A Collector’s Exceptional Trove of Georges Jouve Pieces Is Coming to Auction at Sotheby’s
The impeccable assemblage acquired by Emmanuel de Bayser for his residences in Paris and Berlin will be a highlight of the house’s Design Week sales in June
Growing up in a family of collectors, artists, and gallerists, Emmanuel de Bayser was surrounded by beautiful things from an early age. His maternal grandfather filled his home with 17th- and 18th-century paintings and furniture, while his father’s family founded Galerie de Bayser, a well-known gallery of Old Masters drawings. However, when de Bayser himself started to collect, he went in a completely opposite direction, gravitating towards 20th-century design, particularly the work of American designers like Charles Eames and George Nelson.
“For us in France, it was completely new, and I liked it,” says de Bayser, who remembers an early, eagerly sought-after purchase—a first-edition Eames rocking chair in a sea foam color fiberglass. “Then you evolve, you change, and you get to buy other things and put things together differently.”

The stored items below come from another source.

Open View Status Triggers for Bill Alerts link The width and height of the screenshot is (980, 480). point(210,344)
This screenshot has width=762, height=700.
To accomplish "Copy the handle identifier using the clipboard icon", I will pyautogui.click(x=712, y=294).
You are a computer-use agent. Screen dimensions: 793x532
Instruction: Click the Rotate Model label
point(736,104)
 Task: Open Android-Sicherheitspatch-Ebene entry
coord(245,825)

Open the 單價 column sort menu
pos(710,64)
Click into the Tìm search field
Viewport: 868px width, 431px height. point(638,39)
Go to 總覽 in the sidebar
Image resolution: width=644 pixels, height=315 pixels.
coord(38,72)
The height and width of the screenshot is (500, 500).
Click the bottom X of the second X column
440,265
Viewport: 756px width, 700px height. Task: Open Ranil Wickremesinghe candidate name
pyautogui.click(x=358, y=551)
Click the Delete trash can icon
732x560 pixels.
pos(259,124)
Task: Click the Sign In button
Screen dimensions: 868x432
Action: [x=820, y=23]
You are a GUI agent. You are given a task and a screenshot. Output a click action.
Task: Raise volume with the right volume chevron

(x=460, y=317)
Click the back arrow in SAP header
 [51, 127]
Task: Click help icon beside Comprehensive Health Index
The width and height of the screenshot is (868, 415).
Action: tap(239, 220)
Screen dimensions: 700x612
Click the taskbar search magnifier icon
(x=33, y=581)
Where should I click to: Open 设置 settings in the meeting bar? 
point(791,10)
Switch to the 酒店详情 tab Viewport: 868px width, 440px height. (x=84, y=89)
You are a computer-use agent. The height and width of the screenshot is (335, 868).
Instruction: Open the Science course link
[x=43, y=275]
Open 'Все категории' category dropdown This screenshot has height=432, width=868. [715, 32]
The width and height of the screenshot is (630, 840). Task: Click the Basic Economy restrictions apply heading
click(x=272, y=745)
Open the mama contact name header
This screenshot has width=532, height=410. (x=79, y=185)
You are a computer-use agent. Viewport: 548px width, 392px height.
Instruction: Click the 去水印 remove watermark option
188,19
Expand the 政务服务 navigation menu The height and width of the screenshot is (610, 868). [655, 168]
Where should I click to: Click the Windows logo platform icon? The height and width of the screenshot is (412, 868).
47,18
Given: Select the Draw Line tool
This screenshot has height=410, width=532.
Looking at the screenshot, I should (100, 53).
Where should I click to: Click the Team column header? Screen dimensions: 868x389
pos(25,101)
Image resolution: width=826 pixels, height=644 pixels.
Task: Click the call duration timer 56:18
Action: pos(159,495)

Over time, de Bayser filled his homes in Paris and Berlin with a stellar arrangement of pieces by some of the most esteemed makers in collectible design, including Charlotte Perriand, Jean Prouvé, and Jean Royère, among others. Each time he changed addresses, he refined the way he organized his treasures, starting with the shell—the proverbial “white box,” then customizing a furniture plan, then finalizing with art and objects. Searching for those ideal accents is what lead him to ceramics, starting with a dramatic black pitcher that married a round form with precise lines. “This was maybe 15, 20 years ago and I didn’t really know about ceramics and the artists, but this one I really liked, and so I bought it,” he recalls of his first piece by Georges Jouve. “That’s how I started because you buy one, and then you want to do a group.”
De Bayser’s affinity spans Jouvre’s many periods, from figurative to more abstract, but often with an eye towards his work in an almost luminescent gun-metal black. “What I like about Jouvre is you have this timeless sense of perfection, but there is always something a bit off, which I love, which is the human touch about it,” says De Bayser, whose assortment of approximately 100 pieces spans sculpture, lamps, mirrors, and more. “He’s just amazing.”
Yet, despite having such a stellar collection of impeccable works, de Bayser found it important to not treat them like museum artifacts. “It’s a real joy to be able to live with all the objects that you buy and love,” he says, specifically calling out the creative process that comes with having to rearrange the assortment when new pieces come in. “An apartment should never be finished—it’s a permanent work in progress.”
Currently, he is in the process of decorating a new residence in Berlin and relishing the opportunity of starting fresh with new furnishings. And many of his treasured finds will find new homes in the June 10 auction at Sotheby’s “Of Form and Color: Art and Design from the Emmanuel de Bayser Collection.” “Even though I love these objects and I put so much love into finding them, sourcing them, putting them together, waiting for one to come on the market, I”m super happy now to present it and propose it to other collectors and move on,” he says.
On view in New York June 5 through 9 ahead of the live sale, the auction includes a remarkable array of works by Jouvre, Prouvé, Perriand, and Royere as well as examples by François-Xavier Lalanne, Alberto Giacometti, Anish Kapoor, Günther Förg, and more. Objects have deeply personal stories, including a Jouvre lamp de Bayser sourced through a German friend from a hotel in the South of France near where the artist lived, and a Perriand cocktail table that came through another local acquaintance.
“I like the human contact with people, to talk to them about how did they get the things, to hear the story behind it,” he says. “There is a lot of stories behind all these things and a lot of people behind all these objects, so its really nice to be able to share the wonderful memories.”